Prepare for tomorrow
Laurus International School of Science, which opened in 2001, is the only such establishment in Japan. Teaching children from preschool to primary school, Laurus uses a science-based curriculum with educational experiences centred on experiment. The school offers a series of afterschool programmes that focus on programming and help students develop their own ideas using STEM materials.
“The world is changing rapidly, and we are experiencing what many have called the fourth industrial revolution. This revolution is being led by innovations such as artificial intelligence, the Internet of Things and Big Data,” Laurus Chairman Kiyomi Hioki and Head of School Mami Hioki said in a joint message about the school. “These innovations are consuming the world. Rapid globalisation has also created more and more complicated international problems. In a further 20 years, the world will be beyond our imagination, and our children will need the abilities and skills to solve problems without clear answers”.
While the world around us is changing, the Hiokis believe Japanese education has changed very little. This inspired them to open the school with the aim to help children define a problem, identify solutions, and then evaluate and share results. One of the many afterschool programmes Laurus offers is the STEM Academy, where students can take a variety of classes including brain power, block programming, advanced block programming, future innovators, digital creative and science. There is also a makers’ club.
Tokyo Coding Club offers multiple classes on coding, vlogging, animation, robotics and more to give students the opportunity to dive deeper into their interests. Afterschool classes such as these are good opportunities for children to learn more about subjects that interest them beyond their base curriculum.
Co-founder Joshua Wong said, “Our mission is simple: to create mind-blowing tech experiences that inspire students to create the future”. The organisation works with students aged 7–18 from a variety of international schools in Tokyo, such as The American School in Japan (ASIJ), St Mary’s International School and Nishimachi International School.
Working towards a similar goal is Singapore’s first children’s coding school, Saturday Kids. Founded in 2012, the school teaches youngsters how to learn through classes in programming, electronics, digital art and design thinking. As Japan Country Manager Tsuyoshi Domoto explained, “In addition to awesome holiday camps and weekly classes, we also collaborate with corporates and non-profit organisations to create access to digital literacy for less-privileged kids”.
Close the gap
Wong and Domoto recently partnered and started Youth Who Code, “a non-profit organisation that provides more access to STEAM programs to underrepresented youth in Japan.” STEAM adds art to STEM.
“Our mission is to inspire all youth—regardless of their background—to make an impact on society by providing access to quality technology education,” Domoto explained. “We envision a world where all youth can creatively implement technology to impact society and better lives”.
Youth Who Code is hosting the first Tokyo interschool hackathon competition for elementary, primary and high school students in March.

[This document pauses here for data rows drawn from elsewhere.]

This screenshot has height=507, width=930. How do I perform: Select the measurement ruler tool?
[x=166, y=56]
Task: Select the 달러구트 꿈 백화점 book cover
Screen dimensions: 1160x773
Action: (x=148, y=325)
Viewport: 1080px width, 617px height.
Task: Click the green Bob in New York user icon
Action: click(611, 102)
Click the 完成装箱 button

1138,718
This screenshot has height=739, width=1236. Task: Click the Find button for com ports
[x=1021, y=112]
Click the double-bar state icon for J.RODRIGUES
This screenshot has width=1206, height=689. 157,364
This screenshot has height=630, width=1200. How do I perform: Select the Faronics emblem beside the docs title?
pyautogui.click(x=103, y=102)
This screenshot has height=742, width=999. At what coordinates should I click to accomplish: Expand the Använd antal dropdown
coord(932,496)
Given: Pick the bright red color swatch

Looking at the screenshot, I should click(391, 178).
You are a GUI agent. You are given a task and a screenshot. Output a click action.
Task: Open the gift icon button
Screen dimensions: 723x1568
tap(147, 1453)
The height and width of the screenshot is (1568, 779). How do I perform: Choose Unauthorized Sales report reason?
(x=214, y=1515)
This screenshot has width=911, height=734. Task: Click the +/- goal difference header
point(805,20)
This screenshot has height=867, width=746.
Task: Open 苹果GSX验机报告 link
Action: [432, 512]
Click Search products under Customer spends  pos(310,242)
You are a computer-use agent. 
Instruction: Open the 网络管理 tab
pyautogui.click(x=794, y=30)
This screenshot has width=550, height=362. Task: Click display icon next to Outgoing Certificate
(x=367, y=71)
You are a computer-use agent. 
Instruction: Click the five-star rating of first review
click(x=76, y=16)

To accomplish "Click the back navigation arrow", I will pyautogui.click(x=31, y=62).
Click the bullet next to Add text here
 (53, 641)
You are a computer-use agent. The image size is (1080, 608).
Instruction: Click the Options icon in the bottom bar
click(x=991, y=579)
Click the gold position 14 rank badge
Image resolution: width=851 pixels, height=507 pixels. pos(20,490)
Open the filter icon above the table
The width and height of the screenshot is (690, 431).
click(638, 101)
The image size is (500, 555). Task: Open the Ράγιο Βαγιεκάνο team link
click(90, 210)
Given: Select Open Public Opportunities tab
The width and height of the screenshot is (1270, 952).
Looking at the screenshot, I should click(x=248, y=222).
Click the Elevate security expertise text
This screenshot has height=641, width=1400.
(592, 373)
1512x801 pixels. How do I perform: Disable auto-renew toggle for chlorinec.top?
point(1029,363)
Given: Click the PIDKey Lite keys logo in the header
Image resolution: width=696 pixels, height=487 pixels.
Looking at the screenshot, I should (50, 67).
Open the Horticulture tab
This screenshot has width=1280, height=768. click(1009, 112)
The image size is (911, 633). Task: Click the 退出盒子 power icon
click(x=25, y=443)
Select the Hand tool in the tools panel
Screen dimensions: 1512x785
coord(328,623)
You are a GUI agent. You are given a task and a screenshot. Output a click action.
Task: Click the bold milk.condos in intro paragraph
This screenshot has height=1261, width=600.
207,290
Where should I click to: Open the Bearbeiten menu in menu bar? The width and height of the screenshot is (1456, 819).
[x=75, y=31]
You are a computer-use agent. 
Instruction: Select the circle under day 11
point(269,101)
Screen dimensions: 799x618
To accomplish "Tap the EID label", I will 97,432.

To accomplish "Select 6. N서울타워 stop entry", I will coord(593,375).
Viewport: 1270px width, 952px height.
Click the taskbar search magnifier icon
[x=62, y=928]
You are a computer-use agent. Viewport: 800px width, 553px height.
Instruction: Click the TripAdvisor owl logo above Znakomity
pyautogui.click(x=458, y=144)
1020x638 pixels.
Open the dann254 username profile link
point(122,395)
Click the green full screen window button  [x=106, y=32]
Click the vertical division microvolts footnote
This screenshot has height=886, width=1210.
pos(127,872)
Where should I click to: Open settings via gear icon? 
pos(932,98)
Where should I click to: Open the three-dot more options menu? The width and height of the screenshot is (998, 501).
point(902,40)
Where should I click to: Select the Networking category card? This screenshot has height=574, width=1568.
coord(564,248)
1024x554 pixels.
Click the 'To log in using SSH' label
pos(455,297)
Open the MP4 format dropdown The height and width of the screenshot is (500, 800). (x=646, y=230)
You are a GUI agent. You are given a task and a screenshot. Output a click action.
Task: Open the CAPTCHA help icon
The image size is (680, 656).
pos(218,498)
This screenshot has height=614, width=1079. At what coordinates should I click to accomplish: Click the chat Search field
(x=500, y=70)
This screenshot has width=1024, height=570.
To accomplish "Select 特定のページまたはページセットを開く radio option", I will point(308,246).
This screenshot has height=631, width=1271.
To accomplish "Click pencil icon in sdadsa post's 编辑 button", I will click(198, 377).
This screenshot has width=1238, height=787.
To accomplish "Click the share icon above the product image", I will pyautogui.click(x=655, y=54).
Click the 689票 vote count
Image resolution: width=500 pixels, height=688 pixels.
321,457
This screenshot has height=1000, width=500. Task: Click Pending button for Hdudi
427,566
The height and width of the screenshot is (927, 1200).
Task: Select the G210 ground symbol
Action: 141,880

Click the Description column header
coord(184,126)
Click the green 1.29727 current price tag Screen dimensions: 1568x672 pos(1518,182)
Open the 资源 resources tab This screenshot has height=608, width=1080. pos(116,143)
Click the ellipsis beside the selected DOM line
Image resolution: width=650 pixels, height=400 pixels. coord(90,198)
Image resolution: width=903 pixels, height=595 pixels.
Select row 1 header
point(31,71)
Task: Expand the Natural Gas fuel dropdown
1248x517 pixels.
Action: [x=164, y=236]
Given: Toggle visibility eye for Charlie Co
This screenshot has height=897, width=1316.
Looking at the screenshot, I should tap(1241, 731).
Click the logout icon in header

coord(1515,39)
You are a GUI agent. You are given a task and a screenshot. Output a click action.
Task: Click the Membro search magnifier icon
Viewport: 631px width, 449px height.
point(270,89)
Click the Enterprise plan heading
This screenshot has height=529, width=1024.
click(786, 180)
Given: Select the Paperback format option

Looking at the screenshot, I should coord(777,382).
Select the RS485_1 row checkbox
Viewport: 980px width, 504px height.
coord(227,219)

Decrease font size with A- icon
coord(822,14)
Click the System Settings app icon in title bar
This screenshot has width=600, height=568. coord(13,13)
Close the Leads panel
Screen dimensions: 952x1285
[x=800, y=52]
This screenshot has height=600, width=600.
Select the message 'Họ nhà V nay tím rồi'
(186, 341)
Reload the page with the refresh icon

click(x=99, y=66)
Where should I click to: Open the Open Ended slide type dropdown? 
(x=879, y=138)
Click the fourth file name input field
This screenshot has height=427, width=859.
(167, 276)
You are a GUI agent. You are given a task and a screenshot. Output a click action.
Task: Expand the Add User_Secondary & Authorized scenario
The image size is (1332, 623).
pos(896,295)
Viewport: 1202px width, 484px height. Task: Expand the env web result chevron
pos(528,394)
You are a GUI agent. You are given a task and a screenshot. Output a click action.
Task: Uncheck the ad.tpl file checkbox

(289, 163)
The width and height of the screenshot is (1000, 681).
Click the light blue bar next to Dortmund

Those wishing to take part can do so virtually or in person at the ASIJ, and it is hoped that students will work together and challenge themselves.
Domoto also stressed the importance of involving young girls in STEM. “One of our initiatives is to close the gender gap that exists in technology by intervening in the early years, thinking of the workforce in 20 years’ time”.
Actively encouraging girls to get involved with these subjects at a younger age will give them the confidence to pursue careers in industries traditionally dominated by men. And, as all young people today navigate their education, STEM will provide them with not only important technical skills, but also valuable learning techniques and personal growth that is vital for their futures.